Anyone use a product called modified alkyd? I'm not sure what brand labels are out now but I used an ICI product that was an interior oil, flowed like an oil, had low odor, was hard like oil but washed out with water. I found it worked much like your better oil-enamel but could run on you in the corners of a panel door. I've been out of the field for a year but wondering who has used it and what they think.


----------



## Workaholic (Apr 17, 2007)

That is a hybrid right?


----------



## Bender (Aug 10, 2008)

I think its technically an alkyd modified acrylic.
Some BM products are modified. Hell on brushes. You need to water wash them, then final rinse in spirits.


----------



## NACE (May 16, 2008)

I believe what you are referring to is a water reduceable alkyd. Modified alkyds are solvent reduced, not water reduced. There are several types of water reduceable alkyds. Generally they are used in the "dumpster" coating business, have poor shelf life but have very good properties for application and durability. Some companies use this technology for architectural coatings.


----------



## midlo777 (Dec 14, 2008)

What I'm refering to is an interior trim enamel for residential use. I used it on repaints when customers had issues with the strong smell of oil base enamel.


----------



## plainpainter (Nov 6, 2007)

Mirrolac-speed offered by Devoe - I bought a gallon tested it on about a foot's length on my trim at home - seemed really good, used a chinex brush, I liked it. It's just that Devoe seems to have absolutely no dealers anymore - I bet you could even use flotrol for latex paints with it - for an even better open time and reduced brush marks. I just so don't really care anymore about that 'oil' trim paint look anymore. I use a good quality product from P&L, Muralo, or California - all latex based - and so far the work all looks great. I just don't really care anymore about being ultra high end anymore - the products they market these days seem to all work really well. Folks that insist on oil trim paint - I up the price 100% - I just don't like using those products anymore.


----------



## vermontpainter (Dec 24, 2007)

plainpainter said:


> I just don't really care anymore about being ultra high end anymore


Dan

I could swear I just read a post by you the other day where you were describing your marketing plan as being highly targeted specifically to the highest of high end demographics. If you intend to sell paint jobs as well as wash jobs, you better start caring about the snob factor. Believe me, if their friend/sister/neighbor/designer/architect told them that oil is best, you had best be slinging the oil. 
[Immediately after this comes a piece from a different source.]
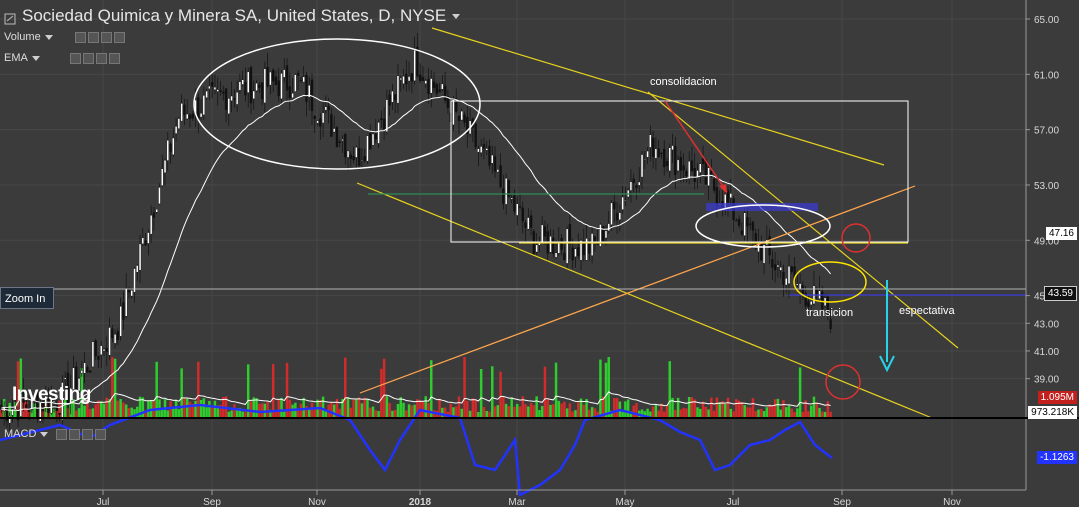 Image resolution: width=1079 pixels, height=507 pixels. I want to click on price-tick-label: 65.00, so click(1046, 20).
I am starting to really worry about you.


----------



## WisePainter (Dec 27, 2008)

I have painted in Cali. Florida and Michigan which are so overly "earth friendly" that alkyds are gone, or leaving.
Now that I am in the most overlooked boring part of America I will be using regular sweet alkyds far longer than coastal painters.
yay me!
Keep those Frankenpaints away from me and my trusting clients!!


----------



## ike322 (Dec 5, 2008)

I believe the ICI paint you are referring to is the Dulux Advanced Oil.


----------